Directive: Update the records from the line containing "What do you see at coordinates (257, 203)" through the end of the records, both ends included, by replacing "pixels" with "px" and leaving everything else unchanged. Return only those lines, and leave the pictures out.

··· Data under study

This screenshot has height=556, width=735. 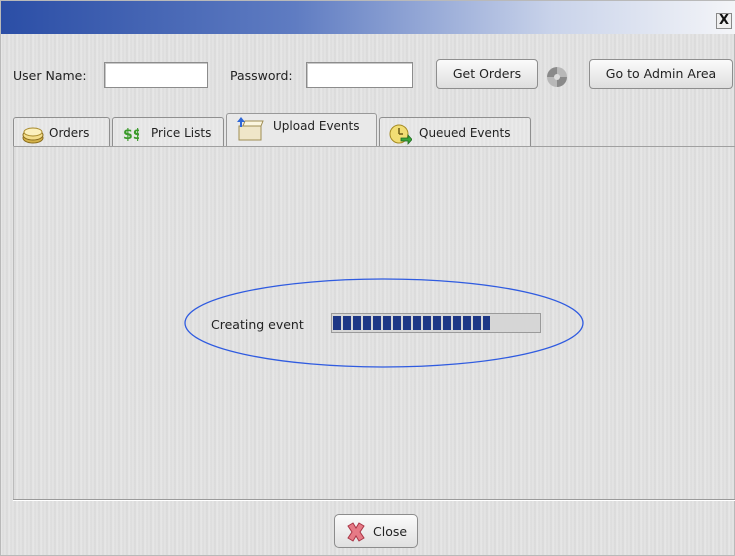 I want to click on password-label: Password:, so click(x=262, y=76).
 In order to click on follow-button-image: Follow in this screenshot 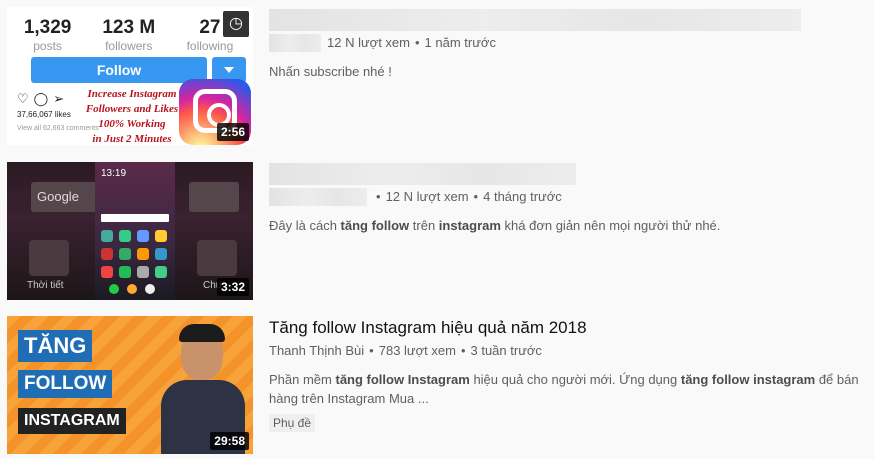, I will do `click(119, 70)`.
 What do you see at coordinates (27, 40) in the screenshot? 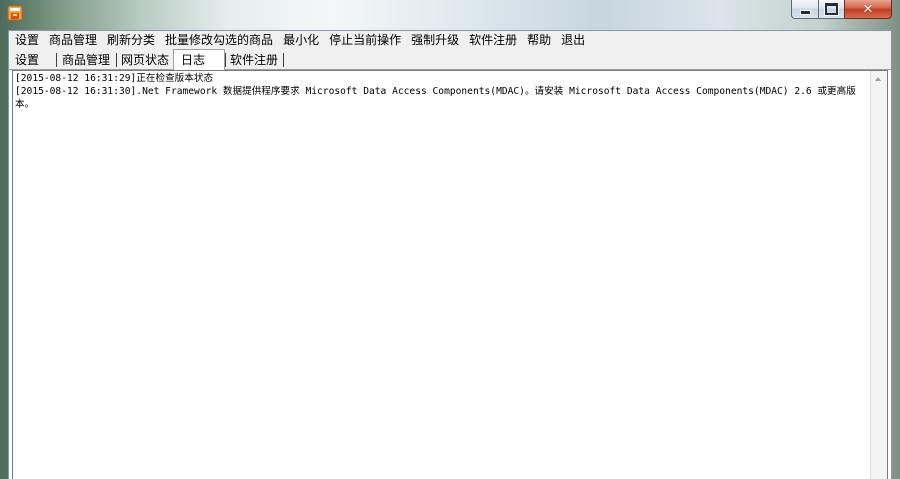
I see `menu-item-settings: 设置` at bounding box center [27, 40].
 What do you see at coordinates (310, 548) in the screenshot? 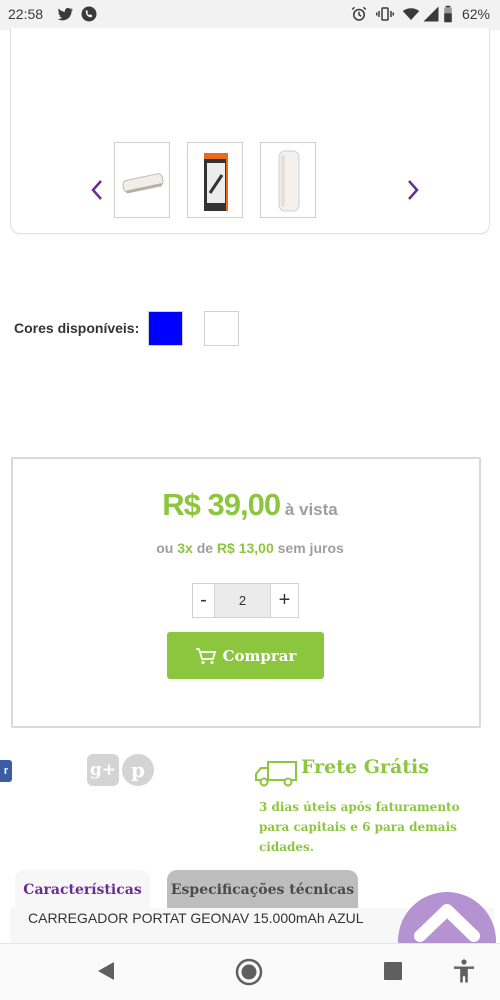
I see `installment-suffix: sem juros` at bounding box center [310, 548].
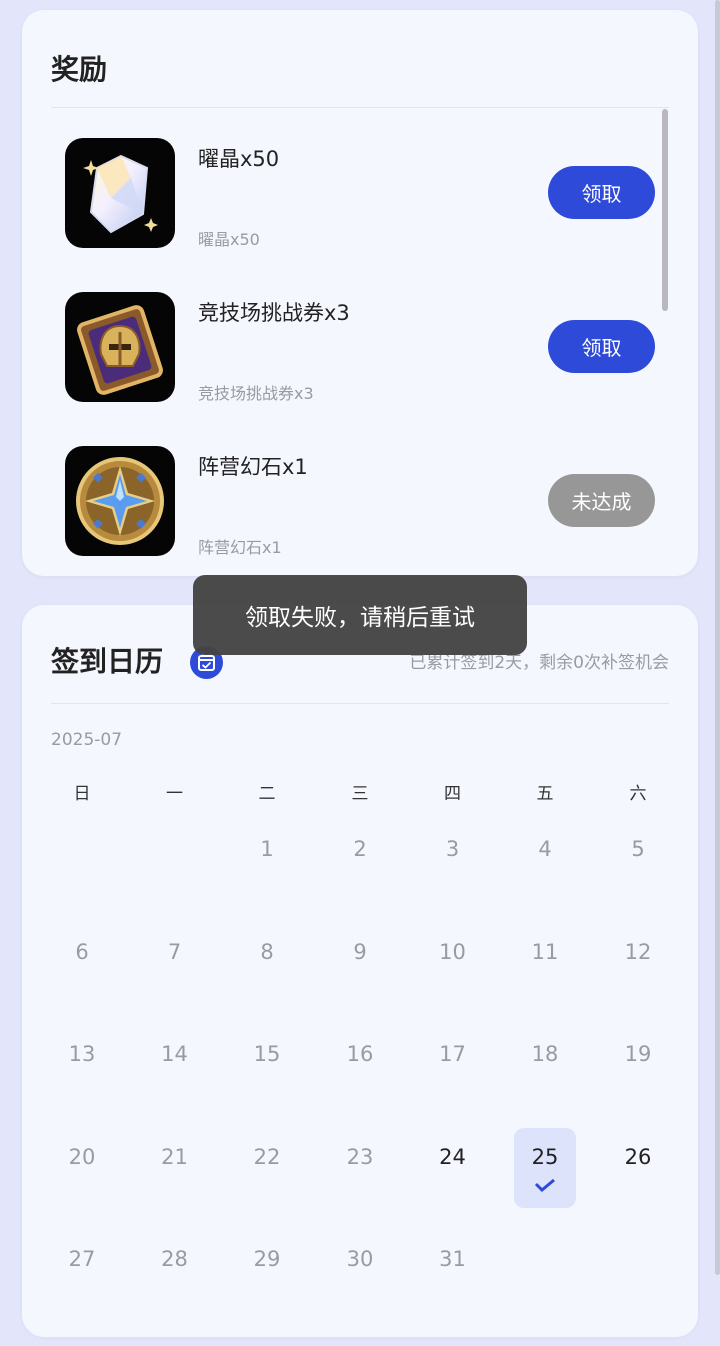 The image size is (720, 1346). What do you see at coordinates (82, 1054) in the screenshot?
I see `day-number: 13` at bounding box center [82, 1054].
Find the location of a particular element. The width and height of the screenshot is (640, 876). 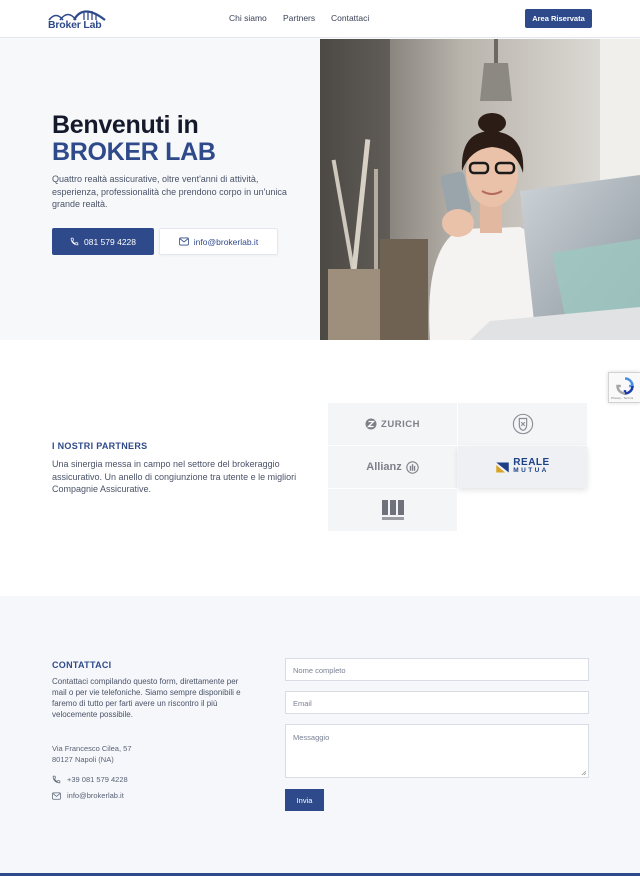

name-input: Nome completo is located at coordinates (437, 670).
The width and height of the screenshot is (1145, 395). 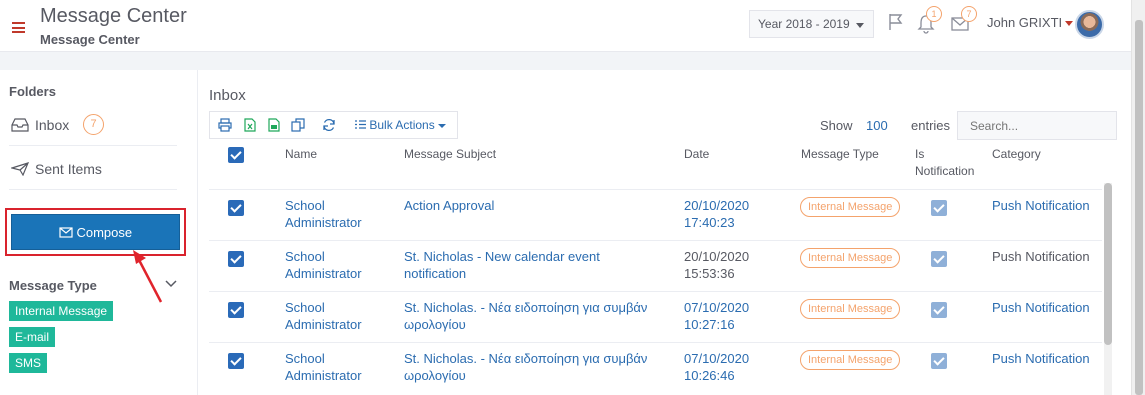 What do you see at coordinates (114, 16) in the screenshot?
I see `page-title: Message Center` at bounding box center [114, 16].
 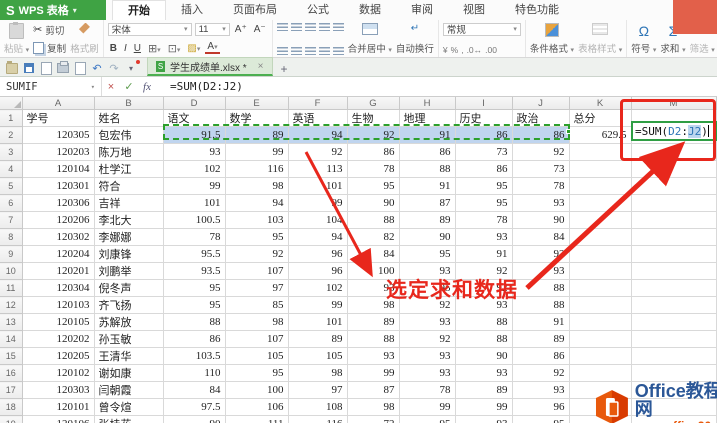 What do you see at coordinates (257, 203) in the screenshot?
I see `cell-E6: 94` at bounding box center [257, 203].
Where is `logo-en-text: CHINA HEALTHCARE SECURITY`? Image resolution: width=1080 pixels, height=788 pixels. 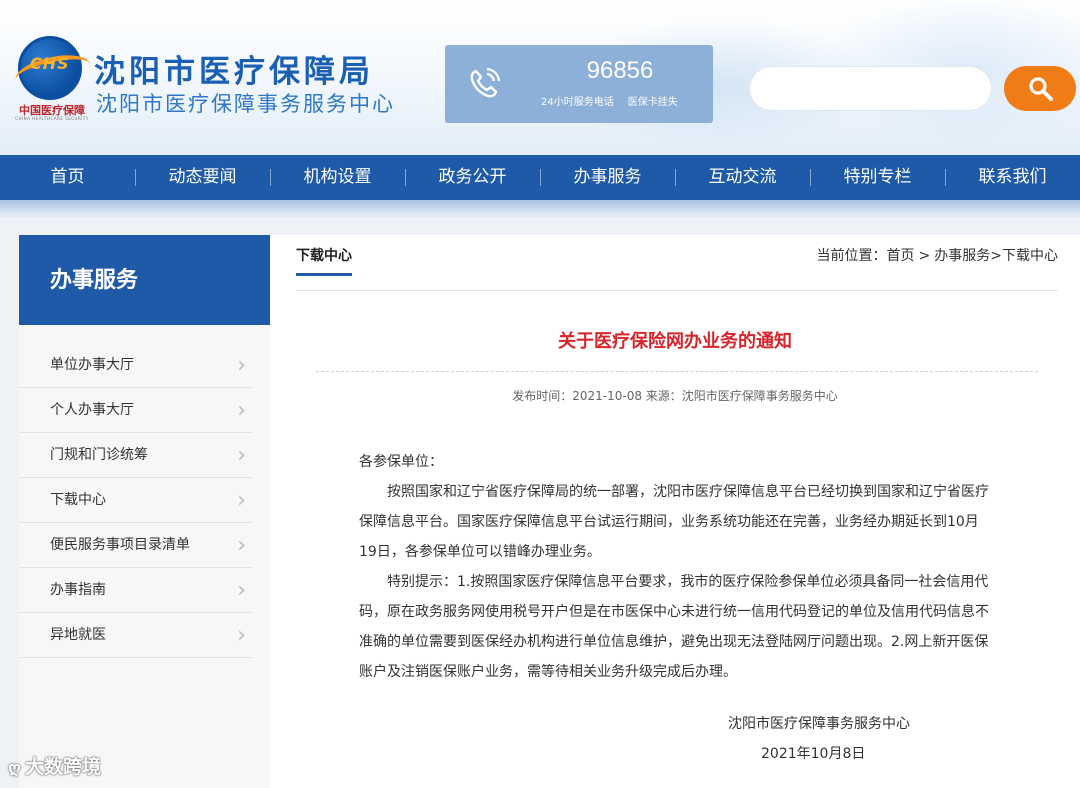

······

Response to this task:
  What do you see at coordinates (257, 203) in the screenshot?
I see `cell-E6: 94` at bounding box center [257, 203].
Where is `logo-en-text: CHINA HEALTHCARE SECURITY`? Image resolution: width=1080 px, height=788 px. 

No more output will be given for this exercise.